Die Auseinandersetzung um eine Zivilklausel ist letztendlich eine Frage darüber, wie das Profil einer Universität gestaltet werden soll. Im Rahmen der Erweiterung der universitären Strukturen bezüglich des Aufbaus der medizinischen Fakultät und des Innovationsparks stellen sich Fragen um das 'Wie' der Ausgestaltung zukünftiger hochschulpolitischer Entwicklungen. Hierin sieht die Studierendenschaft die Chance, sowohl das Verständnis von universitärer Selbstverwaltung und -verantwortung als auch die Auswirkungen universitärer Forschung auf die Gesellschaft zu definieren.
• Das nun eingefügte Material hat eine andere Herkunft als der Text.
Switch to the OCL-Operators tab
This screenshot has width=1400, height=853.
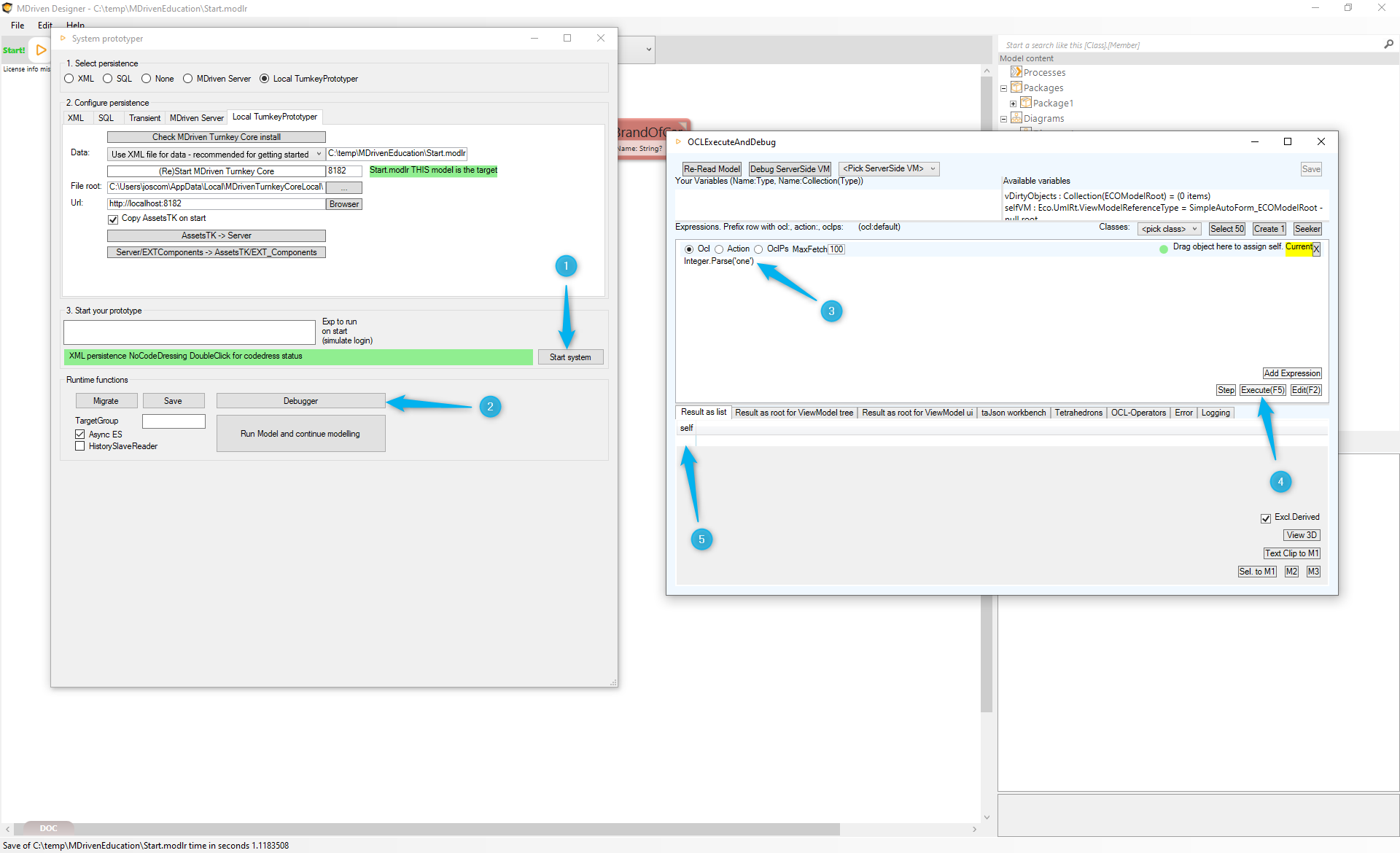[x=1138, y=413]
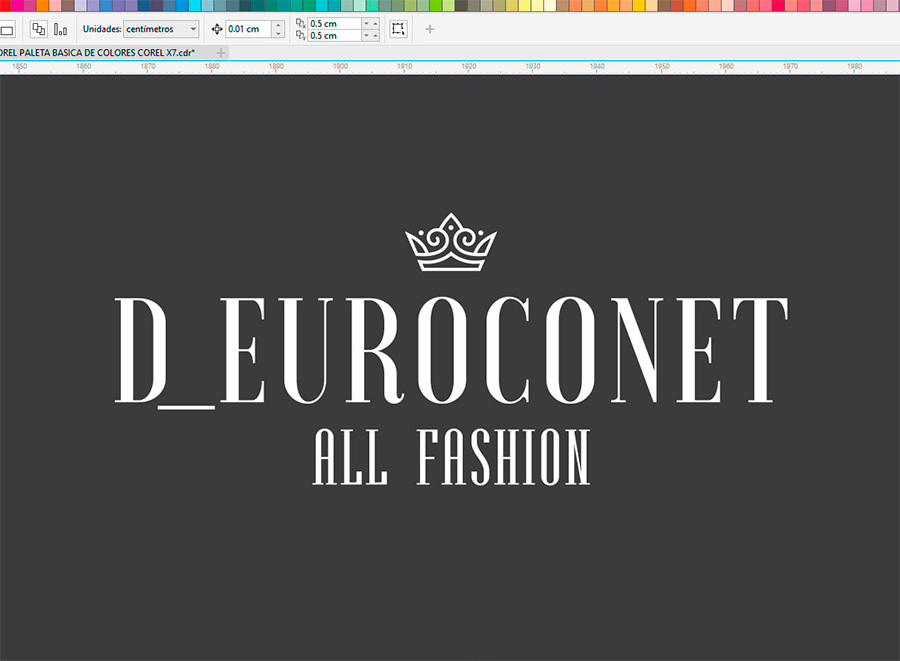
Task: Select the crown logo on the canvas
Action: click(x=450, y=243)
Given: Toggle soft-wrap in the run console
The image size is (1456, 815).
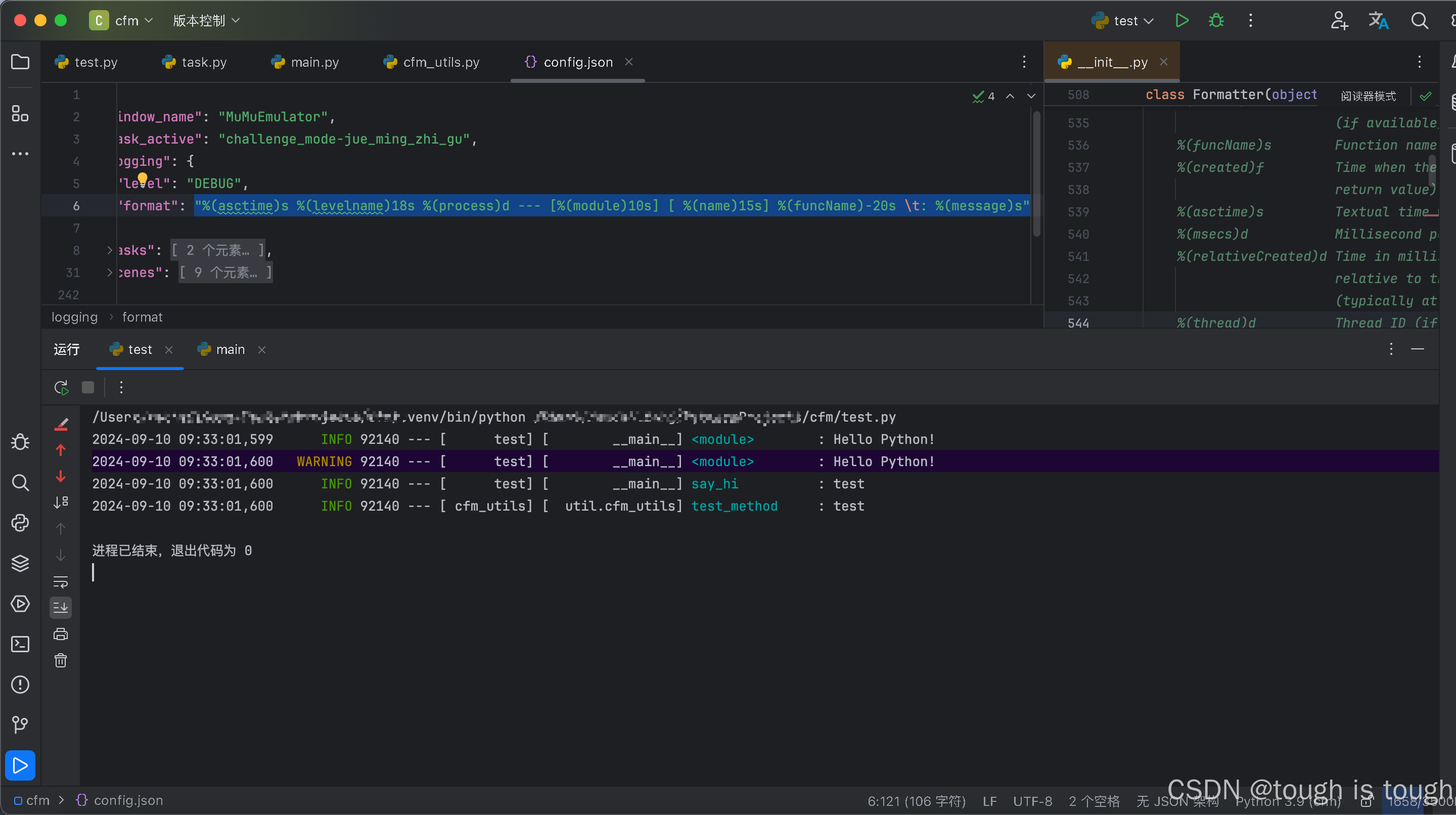Looking at the screenshot, I should point(61,581).
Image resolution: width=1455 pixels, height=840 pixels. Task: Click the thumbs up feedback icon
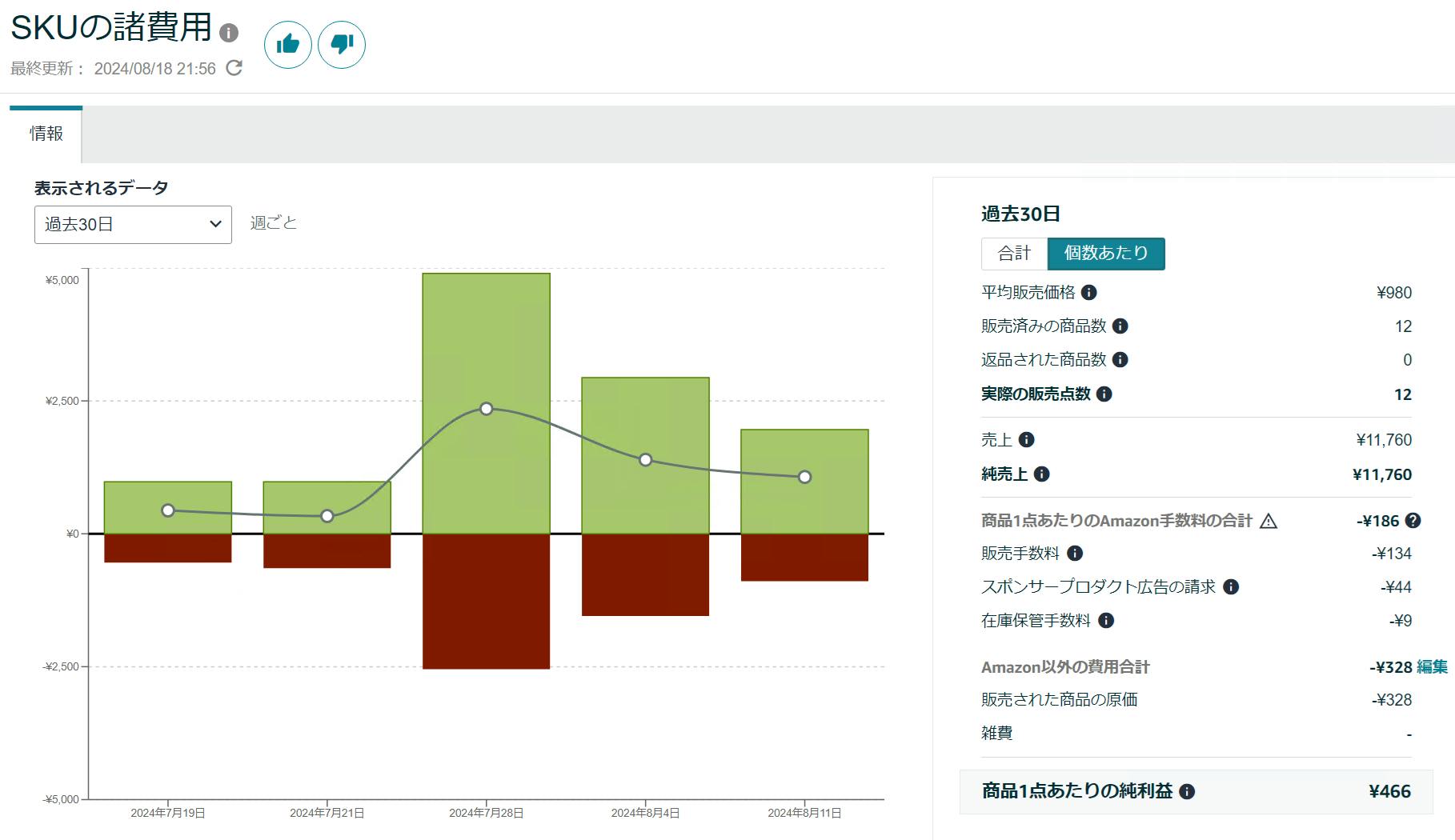point(287,44)
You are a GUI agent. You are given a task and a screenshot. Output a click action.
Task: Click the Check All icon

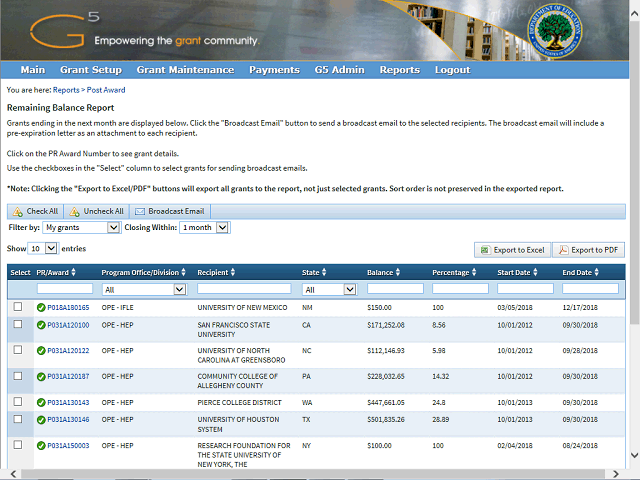[x=18, y=212]
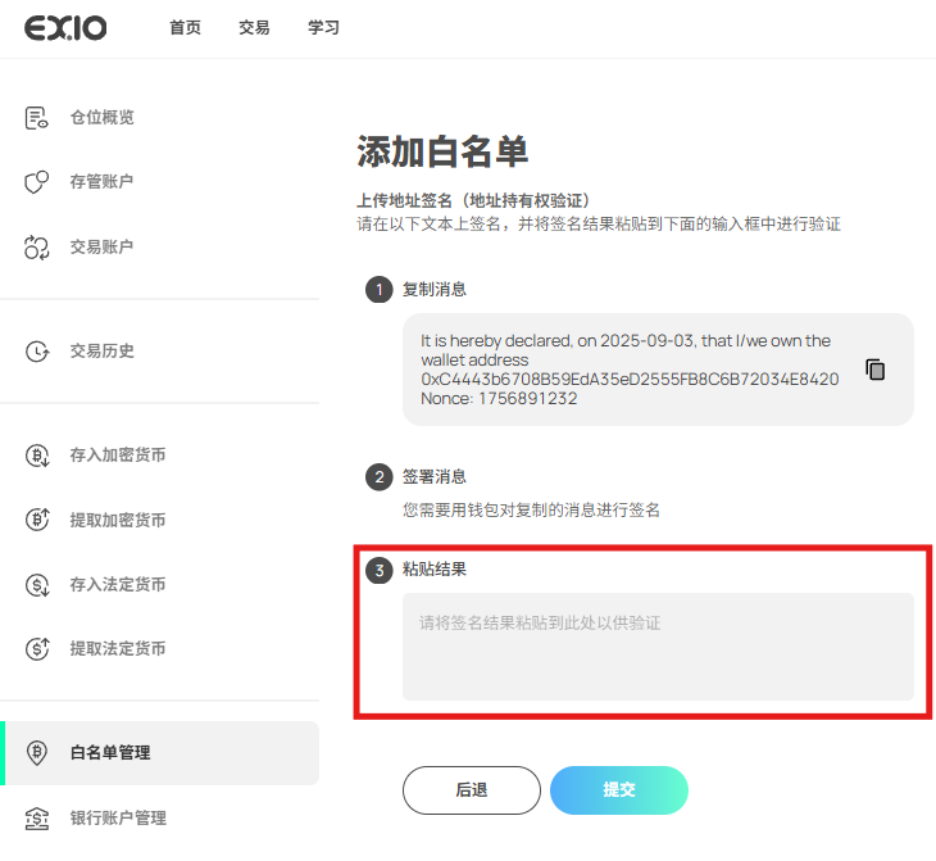The height and width of the screenshot is (861, 936).
Task: Open the 学习 top menu
Action: 323,28
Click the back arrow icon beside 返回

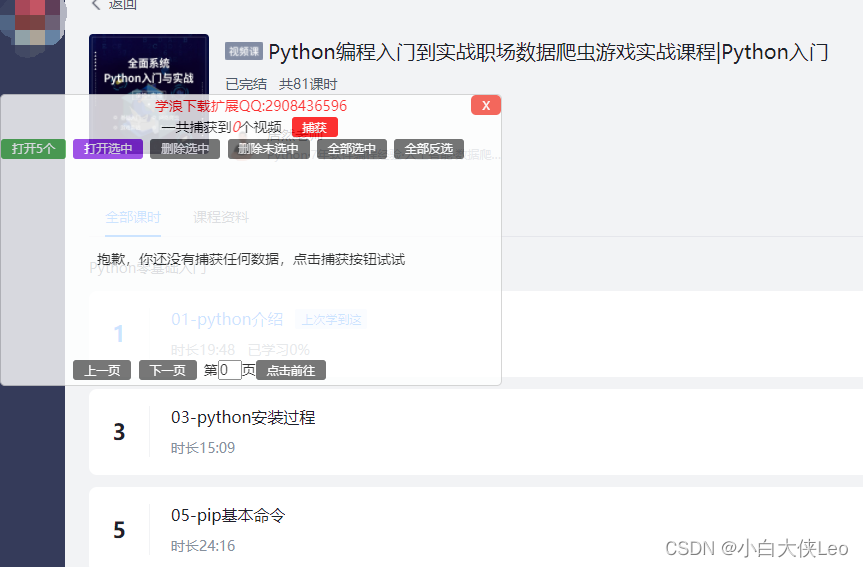click(x=96, y=4)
Bundesweit nimmt seit einigen Jahren die Diskussion um Zivilklauseln und Transparenzklauseln zu. 29 Universitäten, Hochschulen und Forschungseinrichtungen haben sich bereits ein Selbstverständnis zu friedlicher, verantwortungsvoller Forschung gegeben. Davon 19 allein seit 2012. (s. Anlage 3). Die Studierendenschaft der Universität Augsburg begrüßt diese Entwicklung und tritt dafür ein, die Hochschulautonomie (wieder) als Autonomie über Werte und Ziele von Forschung und Lehre zu definieren und gleichzeitig den friedlichen Zweck von Universitäten zu betonen.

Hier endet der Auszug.